- _TEXT SECTION_
— start —

Comment, explaining the constraints that must be imposed by [Invariant].

The old comment was wrong, I think.

src/invariant.ml

@@ -596,32 +596,41 @@ let rewind node : instruction =
   rewind w
 
 (* ------------------------------------------------------------------------ *)
-(* We now determine which positions must be kept track of. For
-   simplicity, we do this on a per symbol basis. That is, for each
-   symbol, either we never keep track of position information, or we
-   always do. In fact, we do distinguish start and end positions.
-   This leads to computing two sets of symbols -- those that keep
-   track of their start position and those that keep track of their
-   end position.
-
-   A symbol on the right-hand side of a production must keep track of
-   its (start or end) position if that position is explicitly
-   requested by a semantic action.
-
-   Furthermore, if the left-hand symbol of a production must keep
-   track of its start (resp. end) position, then the first
-   (resp. last) symbol of its right-hand side (if there is one) must
-   do so as well. That is, unless the right-hand side is empty. *)
-
-(* 2015/11/04. When an epsilon production is reduced, the top stack cell is
-   consulted for its end position. This implies that this cell must exist and
-   must store an end position! Thus, we have the following constraint: if some
-   state whose incoming symbol is [sym] can reduce an epsilon production, then
-   [sym] must keep track of its end position. (Furthermore, if some initial
-   state can reduce an epsilon production, then the sentinel cell at the bottom
-   of the stack must contain a position. This does not concern us here.)
-   Similarly, if some state whose incoming symbol is [sym] uses [$endpos($0)],
-   then [sym] must keep track of its end position. *)

— end —

[Items drawn from a data source]
— start —

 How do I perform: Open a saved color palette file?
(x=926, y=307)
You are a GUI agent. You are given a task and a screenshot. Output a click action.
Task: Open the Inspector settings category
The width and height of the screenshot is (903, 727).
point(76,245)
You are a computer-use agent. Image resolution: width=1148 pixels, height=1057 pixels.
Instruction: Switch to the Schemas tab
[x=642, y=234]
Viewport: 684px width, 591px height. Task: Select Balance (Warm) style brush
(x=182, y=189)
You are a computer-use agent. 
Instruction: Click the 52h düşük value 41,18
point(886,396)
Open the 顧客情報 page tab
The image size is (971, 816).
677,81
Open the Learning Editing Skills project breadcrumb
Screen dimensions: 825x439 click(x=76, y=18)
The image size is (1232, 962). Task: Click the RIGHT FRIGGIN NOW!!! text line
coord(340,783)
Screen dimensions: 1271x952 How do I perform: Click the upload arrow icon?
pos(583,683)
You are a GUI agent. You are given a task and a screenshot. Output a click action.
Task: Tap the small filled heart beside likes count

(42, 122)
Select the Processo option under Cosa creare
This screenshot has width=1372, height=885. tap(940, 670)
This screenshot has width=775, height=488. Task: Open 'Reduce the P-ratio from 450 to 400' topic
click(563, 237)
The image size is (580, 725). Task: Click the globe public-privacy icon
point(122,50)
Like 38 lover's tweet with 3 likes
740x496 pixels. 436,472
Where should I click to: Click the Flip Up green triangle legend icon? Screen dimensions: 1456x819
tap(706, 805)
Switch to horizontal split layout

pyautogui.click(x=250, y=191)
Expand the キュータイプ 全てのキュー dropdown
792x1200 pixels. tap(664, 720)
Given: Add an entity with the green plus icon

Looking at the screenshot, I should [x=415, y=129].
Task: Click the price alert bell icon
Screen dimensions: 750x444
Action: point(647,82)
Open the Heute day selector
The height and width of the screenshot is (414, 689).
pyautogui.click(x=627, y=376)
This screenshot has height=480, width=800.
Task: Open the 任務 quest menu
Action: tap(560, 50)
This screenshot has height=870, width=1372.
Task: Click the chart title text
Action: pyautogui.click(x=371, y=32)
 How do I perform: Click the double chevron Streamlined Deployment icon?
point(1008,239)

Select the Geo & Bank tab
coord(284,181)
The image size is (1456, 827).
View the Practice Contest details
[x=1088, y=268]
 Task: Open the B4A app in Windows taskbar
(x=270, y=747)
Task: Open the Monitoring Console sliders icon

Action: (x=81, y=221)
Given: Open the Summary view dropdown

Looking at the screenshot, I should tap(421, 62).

— end —

- _EXERCISE TASK_
Reproduce the stretch of the code comment from "-(* We now determine" through "a semantic action.". The records have nothing to do with the code comment.

- _SOLUTION_
-(* We now determine which positions must be kept track of. For
-   simplicity, we do this on a per symbol basis. That is, for each
-   symbol, either we never keep track of position information, or we
-   always do. In fact, we do distinguish start and end positions.
-   This leads to computing two sets of symbols -- those that keep
-   track of their start position and those that keep track of their
-   end position.
-
-   A symbol on the right-hand side of a production must keep track of
-   its (start or end) position if that position is explicitly
-   requested by a semantic action.